[Data excerpts]
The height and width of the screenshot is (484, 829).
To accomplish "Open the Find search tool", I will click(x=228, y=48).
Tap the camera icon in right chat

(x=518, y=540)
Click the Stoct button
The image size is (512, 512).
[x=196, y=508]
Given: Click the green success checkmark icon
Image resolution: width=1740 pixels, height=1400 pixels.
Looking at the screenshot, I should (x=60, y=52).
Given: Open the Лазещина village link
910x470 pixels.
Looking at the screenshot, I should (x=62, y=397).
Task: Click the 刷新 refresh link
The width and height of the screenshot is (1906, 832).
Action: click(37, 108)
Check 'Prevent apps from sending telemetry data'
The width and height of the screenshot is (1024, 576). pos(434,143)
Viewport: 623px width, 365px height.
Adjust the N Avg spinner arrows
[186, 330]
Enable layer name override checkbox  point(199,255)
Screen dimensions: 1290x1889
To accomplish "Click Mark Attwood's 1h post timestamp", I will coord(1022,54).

> **WHAT TO PRODUCE**:
In the entries, the line containing "Tap the camera icon in right chat" and every line after it through the last are to be duplicated exactly, and no other line is to be included.

> **WRITTEN SOLUTION**:
Tap the camera icon in right chat

(x=518, y=540)
Click the Stoct button
The image size is (512, 512).
[x=196, y=508]
Given: Click the green success checkmark icon
Image resolution: width=1740 pixels, height=1400 pixels.
Looking at the screenshot, I should (x=60, y=52).
Given: Open the Лазещина village link
910x470 pixels.
Looking at the screenshot, I should (x=62, y=397).
Task: Click the 刷新 refresh link
The width and height of the screenshot is (1906, 832).
Action: click(37, 108)
Check 'Prevent apps from sending telemetry data'
The width and height of the screenshot is (1024, 576). pos(434,143)
Viewport: 623px width, 365px height.
Adjust the N Avg spinner arrows
[186, 330]
Enable layer name override checkbox  point(199,255)
Screen dimensions: 1290x1889
To accomplish "Click Mark Attwood's 1h post timestamp", I will coord(1022,54).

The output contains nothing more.